See? Those are self insertions. Overdone self insertions, and this is what rankles so many people. The author/characters are annoying, without fault, too talented, and just sometimes too damn loveable.

Which brings me to my next point.

Having read many self insertions fics, it dawned on me one day that a lot of these stories aren’t just by newbie authors who think it’s cool to be the best—a lot of these authors are upset with something. They might be lonely, afraid, socially outcasted, nervous about romance and intimacy, teased and bullied, poor self esteem, poor self confidence, or just need to prop themselves up in order to deal with the daily insanity that is their life.

I’m not saying this is true of everybody. But I believe it’s true of a lot of author inserts. The twelve year old boy who has Darth Vader begging for mercy might be bullied at school. The fifteen year old girl who has Angel falling in love her is lonely and has a bad self image of herself, making her think that she’ll never be attractive to anyone.

It’s just a theory, one that I hope you’ll consider next time you see one of these things.
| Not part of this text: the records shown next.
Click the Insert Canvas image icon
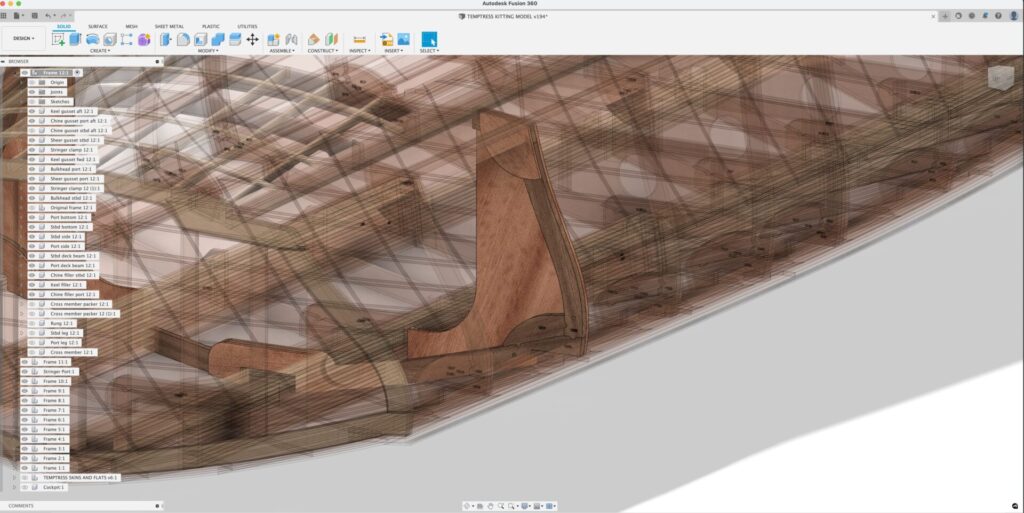Screen dimensions: 1024x513 pyautogui.click(x=403, y=39)
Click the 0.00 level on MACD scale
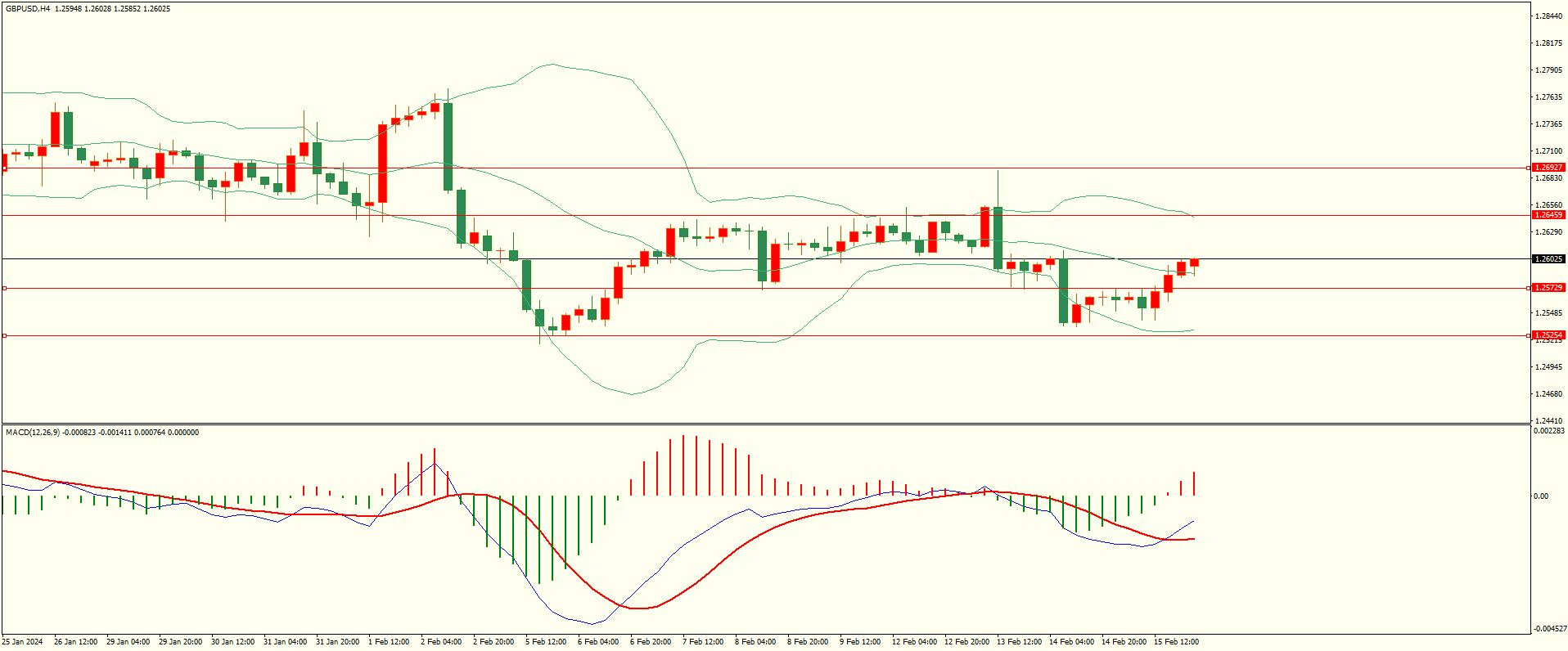Image resolution: width=1568 pixels, height=651 pixels. pyautogui.click(x=1541, y=496)
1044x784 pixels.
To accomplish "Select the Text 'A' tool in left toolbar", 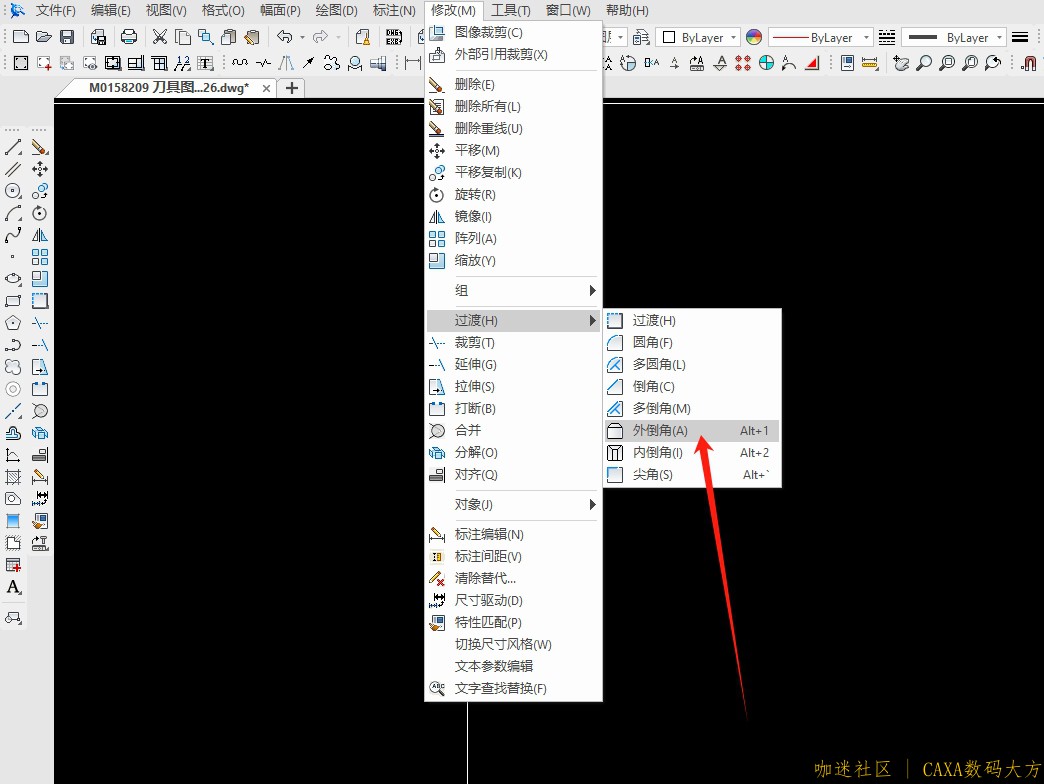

Now, for myself, I’m no stranger to self insertion. I did it for fun in my Meeting the Wolverine series (and I plan to do so again, thank you very much.) The idea came when I was complaining about how disappointing Rogue was in the first X-Men movie. My then eight year old brother piped up, “Yeah. Kara, you could have been a better Rogue than she was.”

I thought about it. What would happen if I met Wolverine instead of Rogue? It sounded like a really funny idea so I wrote the scenes where Rogue meets Wolverine in Canada, but this time it was me, and tried really hard to make my mutant powers reasonable, and I was never sure if I was successful. I did it deliberately. Therefore, self insertion. Was I crucified for it? Actually, no, I wasn’t, because I started getting lots of requests.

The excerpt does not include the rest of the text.